OGH 12Os43/13k

OGH12Os43/13k20.6.2013

Der Oberste Gerichtshof hat am 20. Juni 2013 durch den Senatspräsidenten des Obersten Gerichtshofs Hon.-Prof. Dr. Schroll als Vorsitzenden sowie durch den Hofrat des Obersten Gerichtshofs Dr. T. Solé und die Hofrätinnen des Obersten Gerichtshofs Dr. Bachner-Foregger, Mag. Michel und Dr. Michel-Kwapinski als weitere Richter in Gegenwart der Richteramtsanwärterin Mag. Müller als Schriftführerin in der Strafsache gegen Stefanie T***** wegen des Verbrechens des Raubes nach § 142 Abs 1 StGB und weiterer strafbarer Handlungen über die Nichtigkeitsbeschwerde und die Berufung der Angeklagten gegen das Urteil des Landesgerichts für Strafsachen Wien als Jugendschöffengericht vom 23. Jänner 2013, GZ 163 Hv 117/12i-11a, nach Anhörung der Generalprokuratur in nichtöffentlicher Sitzung zu Recht erkannt:

 

Spruch:

In teilweiser Stattgebung der Nichtigkeitsbeschwerde wird das Urteil, das im Übrigen unberührt bleibt, in der Nichtvornahme der rechtlichen Unterstellung der dem Schuldspruch I./ zugrunde liegenden Tat unter § 142 Abs 2 StGB und demzufolge im Strafausspruch aufgehoben und die Sache im Umfang der Aufhebung zu neuer Verhandlung und Entscheidung an das Landesgericht für Strafsachen Wien verwiesen.

Im Übrigen wird die Nichtigkeitsbeschwerde zurückgewiesen.

Mit ihrer Berufung wird die Angeklagte auf die kassatorische Entscheidung verwiesen.

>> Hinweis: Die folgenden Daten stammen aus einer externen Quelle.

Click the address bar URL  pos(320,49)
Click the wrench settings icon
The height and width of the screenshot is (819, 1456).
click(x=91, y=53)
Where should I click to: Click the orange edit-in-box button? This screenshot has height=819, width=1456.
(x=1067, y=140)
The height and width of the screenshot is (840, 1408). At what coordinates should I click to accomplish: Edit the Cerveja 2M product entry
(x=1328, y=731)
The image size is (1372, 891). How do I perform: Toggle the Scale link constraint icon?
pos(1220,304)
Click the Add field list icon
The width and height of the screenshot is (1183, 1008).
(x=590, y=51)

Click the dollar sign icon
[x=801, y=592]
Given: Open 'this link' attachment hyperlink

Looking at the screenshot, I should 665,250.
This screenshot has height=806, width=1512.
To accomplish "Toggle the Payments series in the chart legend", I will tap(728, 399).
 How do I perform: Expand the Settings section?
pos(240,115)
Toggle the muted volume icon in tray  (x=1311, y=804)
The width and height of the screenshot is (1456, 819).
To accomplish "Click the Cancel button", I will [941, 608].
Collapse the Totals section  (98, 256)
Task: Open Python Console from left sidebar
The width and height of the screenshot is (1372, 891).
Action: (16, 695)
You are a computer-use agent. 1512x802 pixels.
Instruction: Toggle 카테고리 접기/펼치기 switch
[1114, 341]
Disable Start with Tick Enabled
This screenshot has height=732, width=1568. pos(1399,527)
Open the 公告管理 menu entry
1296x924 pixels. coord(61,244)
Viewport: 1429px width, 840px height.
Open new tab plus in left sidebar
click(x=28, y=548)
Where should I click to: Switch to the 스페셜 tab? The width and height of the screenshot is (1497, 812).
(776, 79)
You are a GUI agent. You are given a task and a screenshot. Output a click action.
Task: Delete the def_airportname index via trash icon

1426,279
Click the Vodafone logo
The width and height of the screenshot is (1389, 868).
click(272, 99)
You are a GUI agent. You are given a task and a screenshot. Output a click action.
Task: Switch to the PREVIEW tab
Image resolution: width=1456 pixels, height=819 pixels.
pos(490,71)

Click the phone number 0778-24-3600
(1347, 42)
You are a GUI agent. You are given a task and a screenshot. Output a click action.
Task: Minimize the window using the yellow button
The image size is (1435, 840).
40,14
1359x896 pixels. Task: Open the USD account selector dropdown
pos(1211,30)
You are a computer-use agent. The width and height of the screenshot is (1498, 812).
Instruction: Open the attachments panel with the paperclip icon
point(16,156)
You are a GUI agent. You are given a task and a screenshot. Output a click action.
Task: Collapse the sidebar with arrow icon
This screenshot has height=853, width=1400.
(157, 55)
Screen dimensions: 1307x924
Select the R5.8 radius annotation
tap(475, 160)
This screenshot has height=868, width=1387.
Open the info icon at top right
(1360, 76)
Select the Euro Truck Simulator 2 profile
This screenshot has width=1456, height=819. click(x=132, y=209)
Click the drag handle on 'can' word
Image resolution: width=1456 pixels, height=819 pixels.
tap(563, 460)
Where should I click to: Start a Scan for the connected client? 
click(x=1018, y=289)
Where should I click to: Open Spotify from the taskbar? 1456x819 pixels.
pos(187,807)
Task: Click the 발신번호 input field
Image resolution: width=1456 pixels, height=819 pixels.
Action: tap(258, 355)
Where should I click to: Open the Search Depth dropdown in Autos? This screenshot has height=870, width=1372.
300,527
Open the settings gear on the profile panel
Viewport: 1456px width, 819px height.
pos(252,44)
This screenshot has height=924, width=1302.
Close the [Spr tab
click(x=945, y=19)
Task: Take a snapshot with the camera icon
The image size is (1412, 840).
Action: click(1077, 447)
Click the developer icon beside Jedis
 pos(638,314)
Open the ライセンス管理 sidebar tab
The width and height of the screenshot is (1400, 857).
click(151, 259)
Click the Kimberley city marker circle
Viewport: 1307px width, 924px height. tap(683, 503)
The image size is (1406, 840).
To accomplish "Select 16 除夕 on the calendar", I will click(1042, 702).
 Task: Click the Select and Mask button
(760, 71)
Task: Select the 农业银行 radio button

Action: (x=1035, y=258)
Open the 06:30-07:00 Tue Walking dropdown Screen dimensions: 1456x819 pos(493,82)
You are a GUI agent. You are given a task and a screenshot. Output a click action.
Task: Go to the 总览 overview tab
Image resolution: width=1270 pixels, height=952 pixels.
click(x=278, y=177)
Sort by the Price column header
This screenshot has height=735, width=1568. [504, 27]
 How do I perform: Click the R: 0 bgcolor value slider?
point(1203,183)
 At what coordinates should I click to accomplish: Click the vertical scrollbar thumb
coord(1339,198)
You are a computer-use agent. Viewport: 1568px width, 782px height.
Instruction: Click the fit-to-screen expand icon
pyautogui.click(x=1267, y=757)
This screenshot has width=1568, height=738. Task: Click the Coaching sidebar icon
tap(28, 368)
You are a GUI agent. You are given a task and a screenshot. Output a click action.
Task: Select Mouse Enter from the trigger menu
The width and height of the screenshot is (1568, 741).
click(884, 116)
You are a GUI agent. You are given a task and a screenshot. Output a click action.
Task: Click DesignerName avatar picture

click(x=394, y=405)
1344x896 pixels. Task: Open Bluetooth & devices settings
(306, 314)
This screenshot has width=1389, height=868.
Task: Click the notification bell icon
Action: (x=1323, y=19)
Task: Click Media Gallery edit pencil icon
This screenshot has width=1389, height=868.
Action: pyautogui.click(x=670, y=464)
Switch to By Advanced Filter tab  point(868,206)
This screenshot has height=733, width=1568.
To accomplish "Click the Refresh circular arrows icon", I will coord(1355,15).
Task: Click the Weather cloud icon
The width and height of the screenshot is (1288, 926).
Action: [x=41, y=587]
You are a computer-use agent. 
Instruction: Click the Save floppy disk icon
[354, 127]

Ihr fallen auch die Kosten des Rechtsmittelverfahrens zur Last.

Text

Gründe:

Mit dem angefochtenen - auch einen unbekämpft gebliebenen Freispruch der Angeklagten enthaltenden - Urteil wurde Stefanie T***** des Verbrechens des Raubes nach § 142 Abs 1 StGB (I./), des Vergehens der Nötigung nach § 105 Abs 1 StGB, (richtig:) der Verbrechen der Erpressung nach § 144 Abs 1 StGB (III./) und des Vergehens des Diebstahls nach §§ 15 Abs 1, 127 StGB (IV./) schuldig erkannt.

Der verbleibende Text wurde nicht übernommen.